Actually what I dont quite understand is:-
if the ice shelf breaks up, it is because of glacial movement, which in turn is caused by the pressure of snow accumulation over the catchment area.
Therefore if the snow in the catchment area, which gradually turns to ice, is accreting, surely the flow to the sea and the pressure on the ice shelf must increase the likelihood of the iceshelf calving.
The whole thing seems just as likely that Antarctica is growing which it appears it is.
I mean thats what wikipedia is saying. How can we argue with that?
https://en.wikipedia.org/wiki/Antarctic_ice_sheet
Cheers
Roger
http://www.rogerfromnewzealand.wordpress.com
” the flow to the sea and the pressure on the ice shelf must increase the likelihood of the iceshelf calving”
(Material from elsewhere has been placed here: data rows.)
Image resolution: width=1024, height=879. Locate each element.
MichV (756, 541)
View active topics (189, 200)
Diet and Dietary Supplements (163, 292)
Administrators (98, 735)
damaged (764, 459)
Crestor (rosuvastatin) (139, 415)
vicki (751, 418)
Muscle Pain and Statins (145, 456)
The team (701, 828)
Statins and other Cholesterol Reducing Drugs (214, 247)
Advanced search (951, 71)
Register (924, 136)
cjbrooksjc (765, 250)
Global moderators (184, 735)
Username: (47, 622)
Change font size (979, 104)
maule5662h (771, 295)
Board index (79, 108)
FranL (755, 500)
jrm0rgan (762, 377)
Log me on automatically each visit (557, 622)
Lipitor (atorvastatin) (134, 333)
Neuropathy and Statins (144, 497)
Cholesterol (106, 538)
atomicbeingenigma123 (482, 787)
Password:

Indeet. The probability is exactly 100%. Otherwise the whole southern ocean would be covered by shelf-ice
Thanks, that much I understand.
What the question is:- Is the rate increase of calving of an ice shelf a symptom of warming temperatures and the glaciers flow faster or slower because of less snow in the catchment or is it a symptom of an increase of snow accretion in the catchment area and a build up of pressure which increases the glacial pressure at sea level?
I suppose one could simplify the question to “is an increase in calving rate good or bad”.
Cheers
Roger
“…holding back the flow of glaciers that feed into it.”
I don’t see how that is mechanically possible. If it is breaking AWAY then it is clearly NOT holding back the flow and never was.